Supplied passage |
[snip] “Most of my Christian friends have no clue what goes on in faculty clubs,” writes William Stuntz, a Harvard law professor and evangelical Protestant, in a November 29 posting at Tech Central Station on the Web. “And my colleagues in faculty offices cannot imagine what happens in those evangelical churches on Sunday morning. In both cases, the truth is surprisingly attractive. And surprisingly similar: Churches and universities are the two twenty-first century American enterprises that care most about ideas, about language, and about understanding the world we live in.” He does allow that churches could be more open to argument, and that universities could use more humility.

[snip] Facts I didn’t really want to know. A December 15 Tax Foundation study on lotteries and state fiscal policy notes, “The average American spent more on lotteries in 2002 than on reading materials or movies.”

[snip] What does the market say about market-based education? “Let’s look at actual evidence from the nation’s largest private school company, Edison Schools,” founded in 1992, writes Mary Solomon, retired professor at the University of Kentucky (educationnews.org). “After reaching a high of close to $40 per share in early 2001, Edison’s share value tumbled to a low of 14 cents. In November 2003, the company was taken private. Today, instead of the thousand schools it planned to open, Edison operates 157 district partnership and charter schools.”

Your task | Could you continue the roundup of short items on evangelicals and academics, lottery spending, and Edison Schools, picking up after its last sentence?

Data extract |
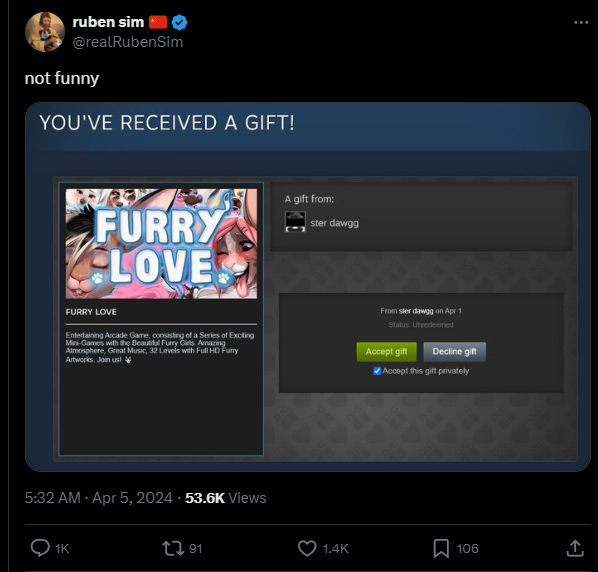Bookmark this tweet
Viewport: 598px width, 572px height.
[x=441, y=548]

Written answer |
[snip] Do the right thing, but don’t tell anyone. Nancy Behrendt, who works in human resources, tells Alden Loury of the Chicago Reporter that when she told colleagues at a conference that her Chicago-based, nationally known firm employs as many as 50 ex-offenders during busy seasons, “she heard a gasp . . . [and] some participants called her insane and warned her about liability issues.” She declined to give her company’s name for fear its customers might have the same response.

[snip] “Public” highways. According to the fall newsletter of the Elmhurst-based Citizen Advocacy Center, the Illinois State Toll Highway Authority spent two years devising a ten-year, $5.3-billion capital budget plan, then “gave the public less than one month to comment. . . . Multiple hearings were on the same nights, making it impossible for a majority of the Board to attend, and some hearings were on religious holidays.” The agency didn’t even use its unique ability to give notice of the meetings–its tollbooths. “Cash payers had notice of the name of their toll collector, and when the next oasis was open for business, but not the date of the next public hearing.”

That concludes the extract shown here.